* [Required work]:
- a) Translate this sentence from the interview on Ecuador's politics into Spanish: "Embracing the ICSID is an extremely worrying sign for the future."
- b) Write the next part of the interview on Ecuador's politics and economy, picking up right after its final sentence.

Well, anyone who comes in after Lenin Moreno would compare favorably, his government brought ruin economically, politically, corruption exploded, the very social fabric of society collapsed. Guillermo Lasso meanwhile has made some intelligent moves compared to Moreno. During the campaign, Lasso said that he’d only work with the United States and depend only on them for vaccines, but in government, he’s been more pragmatic and has pursued relations with Russia, China, Mexico, and Argentina, so as to secure vaccines for the population. Now, 65% of Ecuador’s vaccines have come from China! Despite the fact that he used to attack China. Thanks to public investment and Chinese backing, the vaccination campaign has been going well and that has improved many people’s impression of him. 

The worst aspect of Guillermo Lasso’s short period in the presidency has been the return of Ecuador to the International Center for Settlement of Investment Disputes (ICSID), this is essentially the high court of the World Bank. This institution allows transnational corporations to sue national governments and always leads to states being forced to privatize public industries and hand over control of key industries such as mining, water, electricity, telecommunications, highways, etc. Embracing the ICSID is an extremely worrying sign for the future.

What are some proposals from your campaign that could’ve helped to really rebuild the economy after the collapse under Lenin Moreno?

One proposal of ours was cash transfers to the population who’d been affected by the pandemic restrictions. The purpose of this was to kick-start internal demand at a popular level because it’s from that base that the whole economy can start standing again. We would’ve rehired all the health workers that lost their jobs during the pandemic due to Lenin Moreno’s austerity measures. We proposed a project of $180 million to install internet points in every remote area of the country and thereby turn connectivity into a human right. 

Natural resources are also important, our plan was to roll out a national project to make electric cars, taking advantage of the hydroelectric resources in Ecuador. We want to make that transition to electric transport with Bolivian lithium batteries! When I visited Bolivia I saw the lithium processing plants and the huge potential they have, we need a joint state company to produce these cars and batteries.

* [Data section]:
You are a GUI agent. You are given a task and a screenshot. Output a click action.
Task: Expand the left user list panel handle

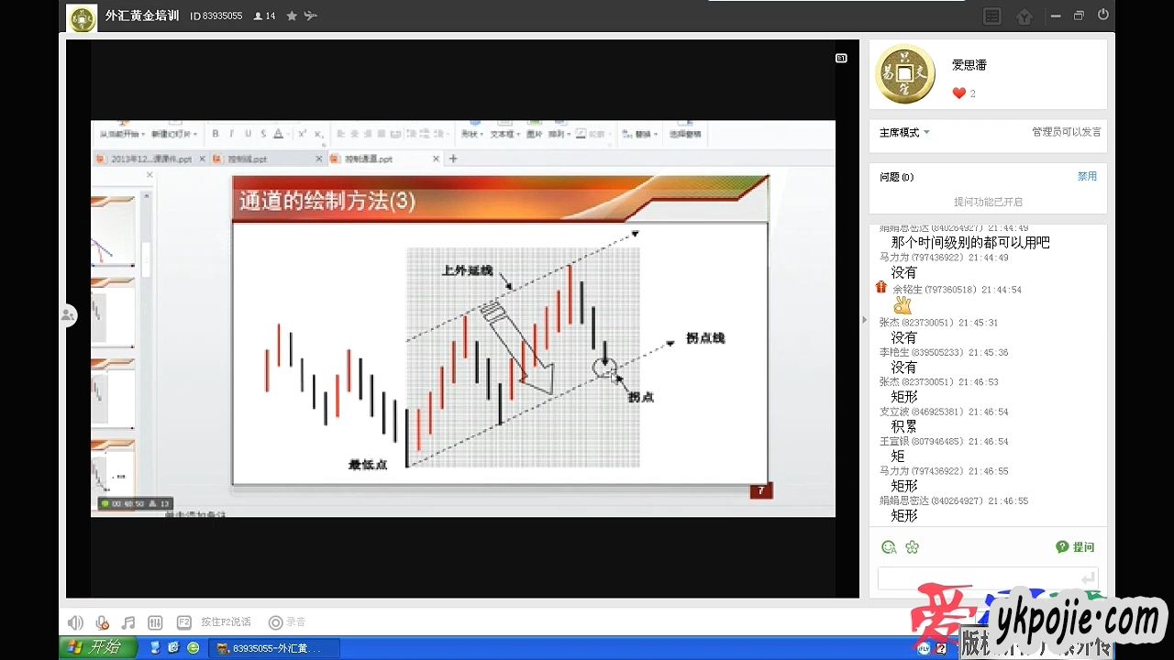pos(68,315)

* [Answers below]:
- a) Adherirse al CIADI es una señal sumamente preocupante para el futuro.

- b)
This is our vision for an ecological, democratic, popular, transition towards an economic model that can give opportunities to people. Latin America has a long way to go, I think improving public education in science and technology is key for this. We want to see UNASUR launch an Erasmus-style scheme so that students can spend time in other South American countries and share experiences, we’d want to see 1 million scholarships for this so working-class Latin Americans can access it. These are real tangible solutions to rebuild the economy and to unite our peoples, regional integration can’t only be at a state level, it should also be at an organic level. We are very optimistic that in 2022, there will be big changes in Latin America that will allow these dreams to become reality. 

What are the prospects for the Ecuadorian left after suffering years of brutal persecution by Lenin Moreno against the opposition? 

Throughout the last four years, there was has been a high-powered smear campaign against Rafael Correa and the Citizens’ Revolution, the campaign has been led by every single section of Ecuador’s media, it’s bombarded the population all day every day and so of course it’s affected us. Another weakness we have is the demographic changes in Ecuador. Almost 40% of the electorate now is less than 35 years old, which means that they never knew the old Ecuador before the Citizens’ Revolution. Finally, the main problem we have is the lack of unity and reconciliation between the progressive movement and the indigenous movement. Unity between those two forces has been the historic factor that secures victory for the people’s movement for national liberation. 

These are our challenges. With the weight that Bolivia has as a leader in the region in this regard, I hope Bolivia can help us achieve that unity that will allow us to seize back the future.